Moby Dick is essentially the light warrior of the first and the last hour – the mythical, unique white sperm whale, the symbol of purity and elemental force of karmic resolution.
And then we have the crew, the rest of humanity, who are divided into blind followers and critical admonishers, but altogether a spineless bunch of people that follow the psychopath in power as long as he is the unquestionable captain and thus put their lives in danger in their blind fealty. This is the destiny of humanity in these final days as described in this novel:
“On the third day of the chase, Ahab sights Moby Dick at noon, and sharks appear as well. Ahab lowers his boat for a final time, leaving Starbuck again on board. Moby Dick breaches and destroys two boats. Fedallah’s corpse, still entangled in the fouled lines, is lashed to the whale’s back, and so Moby Dick turns out to be the hearse Fedallah prophesied. “Possessed by all the fallen angels” (Ch. 135), Ahab plants his harpoon in the whale’s flank. Moby Dick smites the whaleboat, tossing its men into the sea. Only Ishmael survives. The whale now fatally attacks the Pequod. Ahab then realizes that the destroyed ship is the hearse made of American wood in Fedallah’s prophesy. The whale returns to Ahab, who stabs at him again. The line loops around Ahab’s neck, and as the stricken whale swims away, the captain is drawn with him out of sight. Queequeg’s coffin comes to the surface, the only thing to escape the vortex when Pequod sank. For an entire day Ishmael floats on it, and then the Rachel, still looking for its lost seamen, rescues him.”
The only question that remains to be answered is, whether there will be a “Mutiny on the Bounty“, sorry, on Pequod. The chances are slim, but that is not the question now. Just as Melville transcends the hunting of Moby Dick into an unknown Odyssey of humanity across the endless oceans, so do we transcend our modest lives into a cosmic saga about the most fierce battle ever fought between the forces of light and the dark masters of senseless revenge in this multiverse.

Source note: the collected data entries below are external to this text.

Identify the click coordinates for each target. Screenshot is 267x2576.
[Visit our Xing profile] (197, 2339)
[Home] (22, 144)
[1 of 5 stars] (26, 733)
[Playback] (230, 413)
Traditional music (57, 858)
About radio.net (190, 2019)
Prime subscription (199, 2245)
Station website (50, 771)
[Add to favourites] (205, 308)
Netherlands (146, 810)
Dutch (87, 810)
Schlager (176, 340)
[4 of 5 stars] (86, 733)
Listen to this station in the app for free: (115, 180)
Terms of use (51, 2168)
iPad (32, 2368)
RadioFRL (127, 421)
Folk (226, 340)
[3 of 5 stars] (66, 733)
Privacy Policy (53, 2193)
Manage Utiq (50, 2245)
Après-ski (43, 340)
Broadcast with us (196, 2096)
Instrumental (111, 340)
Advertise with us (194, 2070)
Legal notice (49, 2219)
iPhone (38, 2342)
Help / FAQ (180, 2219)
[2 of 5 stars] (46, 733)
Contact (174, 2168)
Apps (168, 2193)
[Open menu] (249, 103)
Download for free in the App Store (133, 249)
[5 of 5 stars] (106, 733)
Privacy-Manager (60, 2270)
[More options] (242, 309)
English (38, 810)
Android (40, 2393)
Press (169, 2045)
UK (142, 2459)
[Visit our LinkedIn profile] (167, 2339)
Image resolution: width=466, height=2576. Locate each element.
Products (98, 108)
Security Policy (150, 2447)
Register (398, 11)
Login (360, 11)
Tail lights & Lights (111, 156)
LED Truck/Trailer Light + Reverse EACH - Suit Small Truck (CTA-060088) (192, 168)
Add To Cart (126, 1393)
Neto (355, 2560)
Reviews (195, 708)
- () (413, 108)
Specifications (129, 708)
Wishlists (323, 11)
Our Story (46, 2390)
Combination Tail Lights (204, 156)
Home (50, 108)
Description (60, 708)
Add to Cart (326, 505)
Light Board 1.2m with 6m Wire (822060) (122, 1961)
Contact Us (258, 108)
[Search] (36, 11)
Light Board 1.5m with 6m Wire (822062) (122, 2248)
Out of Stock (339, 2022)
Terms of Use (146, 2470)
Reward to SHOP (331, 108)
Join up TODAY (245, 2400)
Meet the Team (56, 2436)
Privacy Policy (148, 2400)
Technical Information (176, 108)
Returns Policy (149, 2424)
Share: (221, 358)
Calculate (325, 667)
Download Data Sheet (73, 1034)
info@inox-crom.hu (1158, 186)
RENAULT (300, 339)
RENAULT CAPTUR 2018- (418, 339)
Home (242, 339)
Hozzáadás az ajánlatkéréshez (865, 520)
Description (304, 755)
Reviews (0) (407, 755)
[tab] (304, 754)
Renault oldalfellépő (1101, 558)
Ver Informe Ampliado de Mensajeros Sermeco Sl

When the doldrums prior to ascension engulf our lives, it is worth it to be aware of the epic battles we fought and won throughout this lifetime on behalf of All-That-Is. We are the Moby Dicks of all multidimensional oceans and ours is the victory even as hunted giants in human gestalt. We are the albinos of the new human races and at present the black sheep in the flock. But this is all part of the game which we have already won in a brilliant manner.
Now we must bring about the patience to overcome the doldrums of ascension in the next few days before the storm will flush us into the paradise of New Lemuria, which we are now creating for ourselves, thus leaving behind all the Ahabs to drown in the oceans in their futile hunt for Moby Dick.